24) From the foregoing analysis of law on the subject, it is clear that the High Court, while exercising its powers under Section 226 and 227 of the Constitution, cannot sit in appeal over the report of the Enquiry Officer and reappreciation of the evidence is not permissible. The High Court can only go into the question as to whether the enquiry is held by a competent authority, whether the procedure prescribed has been followed while holding the enquiry and whether principles of natural justice have been adhered to while conducting the proceedings. The Court can also go into the question whether the findings of the Enquiry Officer are based upon any material or whether any relevant material has been ignored by the Enquiry Officer while recording a finding and also whether irrelevant or extraneous material/considerations have influenced the decision of the Enquiry Officer.
25) With the aforesaid legal parameters in mind, let us now deal with the facts of the present case.
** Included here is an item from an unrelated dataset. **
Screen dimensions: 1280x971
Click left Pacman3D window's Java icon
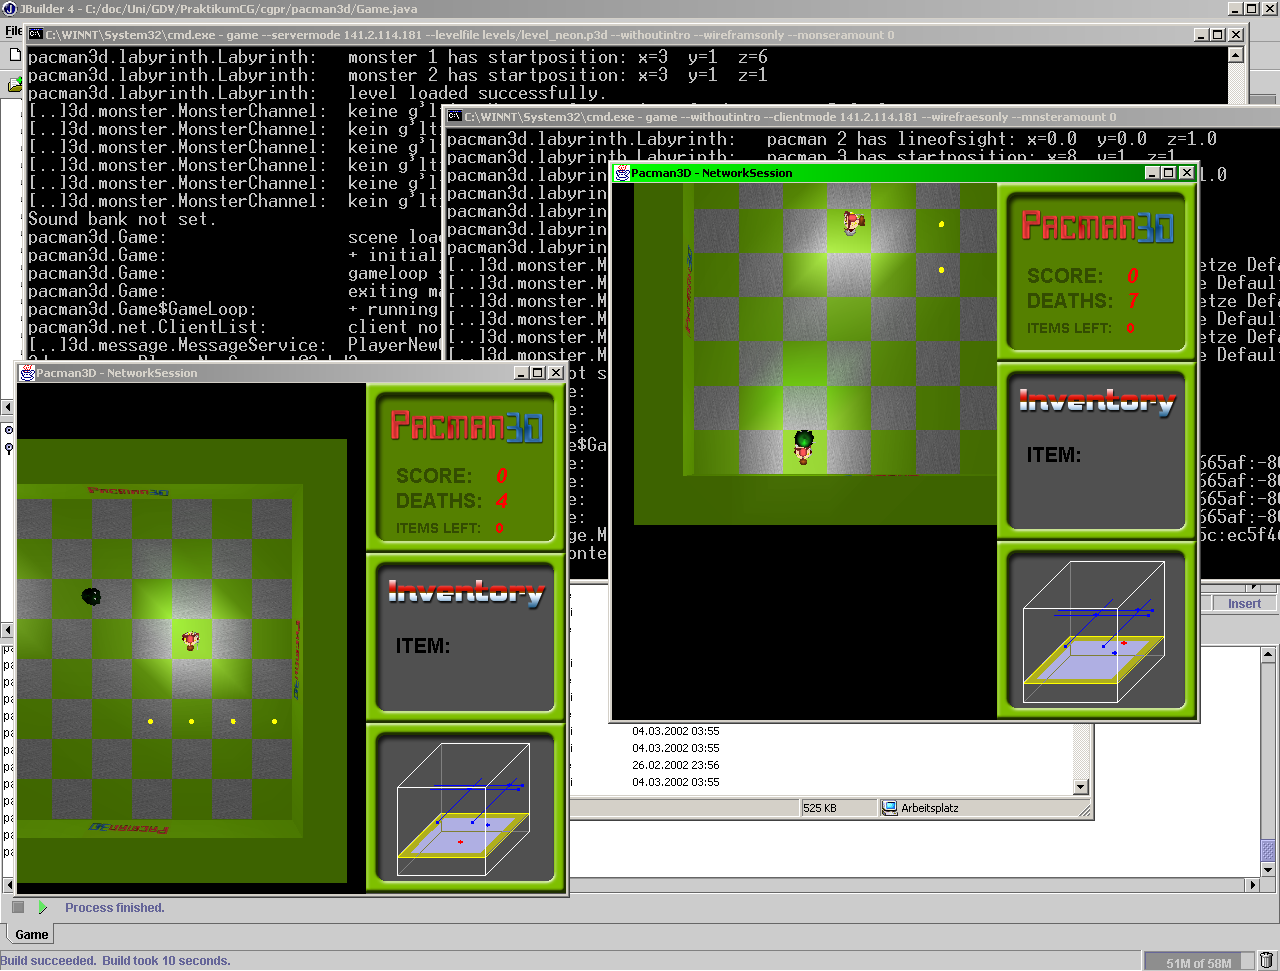27,373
WP(C) No.486/2024 Page 16 of 30
26) Briefly stated, the charges against the petitioner, as contained in Article-I annexed to charge sheet dated 3rd April, 2023, are as under:
1. The borrower company, besides other fund and non-fund based facilities, has been maintaining two operative current accounts under account numbers 0183010100001671, 0183010100001970 and a cash credit account under account No. 0183020100000175. You, in connivance with the borrower company, have allowed to route/credit the funds in Current Accounts of the company as per their choice/convenience instead of Cash Credit account in order to allow the party to use the funds to avoid adjustment of the continuous overdrawing in the Cash Credit account, and thereafter used to recommend for enhancement of existing credit facilities for absorption of such Overdrawing/ Adhoc facilities.
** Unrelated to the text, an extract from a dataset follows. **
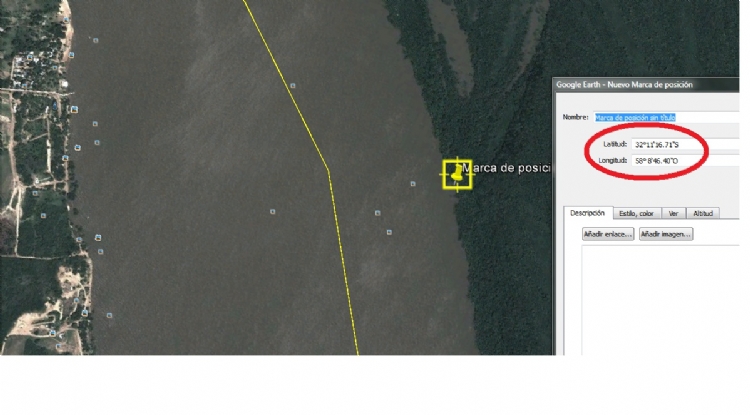Click the topmost photo icon in the river near left shore
The image size is (750, 415).
pos(96,40)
2. You have played havoc with the export credit funds both at pre shipment stage (l.e. packing Credit-PCL) as well as at Post Shipment stage (PSL) and have set aside the very purpose for which the export credit facilities were sanctioned. You have allowed the disbursement of packing Credit components mostly without receipt of any request letter from the party and in absence of any valid export order of the overseas buyers from the party. You have as detailed in the Table- 1 to Table -4 below not only allowed but also have disbursed under your own user ID the packing credit components from the account 0183266900000034 of M/s SA Rawther Spices Pvt. Ltd where the amount so disbursed has been mostly utilized by you for realizing the overdue crystallized export bills of the party and various other different purposes like servicing of loan installments of the sister concern of the party M/s Central Trade Agency thereby you have not only diverted the funds which were purely meant for export purposes but also have succeeded in deceiving the higher authorities by providing a rosy Picture of a complete shabby portfolio.
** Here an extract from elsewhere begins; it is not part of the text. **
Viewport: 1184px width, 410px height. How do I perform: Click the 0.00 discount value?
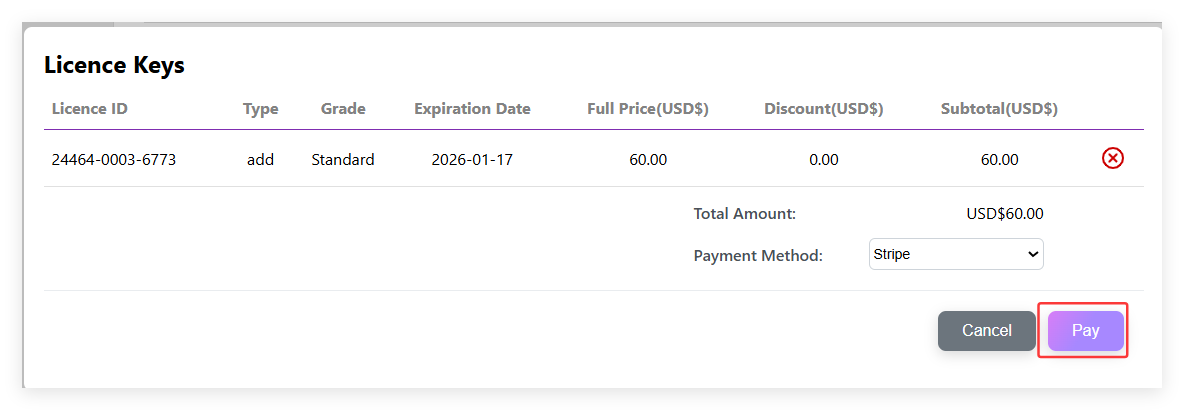(823, 159)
3. You have also not obtained any credit report of the suppliers of the raw materials of company, hence the identity of the vendors in whose favor ILCs have been issued or where funds have been remitted through NEFT/RTGS after disbursement of Pre-Shipment Components could be identified.
4. While allowing the disbursement of the funds under post shipment finance, as are detailed in the Annexure IV and Annexure V, you have performed the duties in the most perfunctory way and have kept not only the FEMA and Exchange Control Regulations of RBI but also t instructions of the Bank Issued in this regard at bay besides violating the WP(C) No.486/2024 Page 17 of 30 stipulations of the sanction. You have allowed Purchasing/discounting of the fresh export bills in favor of the company for converting pre-shipment credit in to post-
shipment credits when overdue export bills outstanding in export bills crystallized account were adjusted by utilization of pre-shipment advance fully/partly. You have not adhered to the condition that "if the drawee of an export bill falls to meet its commitment promptly, no further bill drawn on the same party will be accepted under the sanctioned arrangement" and the bills should have been handled on collection basis. You have even allowed Purchasing/discounting of export bills in favor of the company without obtaining set of non-negotiable documents evidencing that shipment of goods have been loaded/laded on board or passed through concerned custom authorities or date on which goods crossed Indian border as certified by Land Custom Authorities. You have allowed Purchasing/discounting of some direct export bills which have been forwarded directly to the overseas buyer/consignee or agent without sanction from any quarter and not to overseas correspondence bank. You have also allowed Purchasing/discounting of some of the bills for an amount which is much higher than the actual amount of the document. You have neither followed up yourself nor ensured that your team follows up properly with the Buyers or the Buyers Bank for repatriation of the export proceeds.
5. You have not obtained the Buyer wise policy for PSL (Non LC) documents incorporated in the sanction letter dated 10.11.2015 and thereafter which could cover the post shipment bill exposure of the party against the particular Buyers.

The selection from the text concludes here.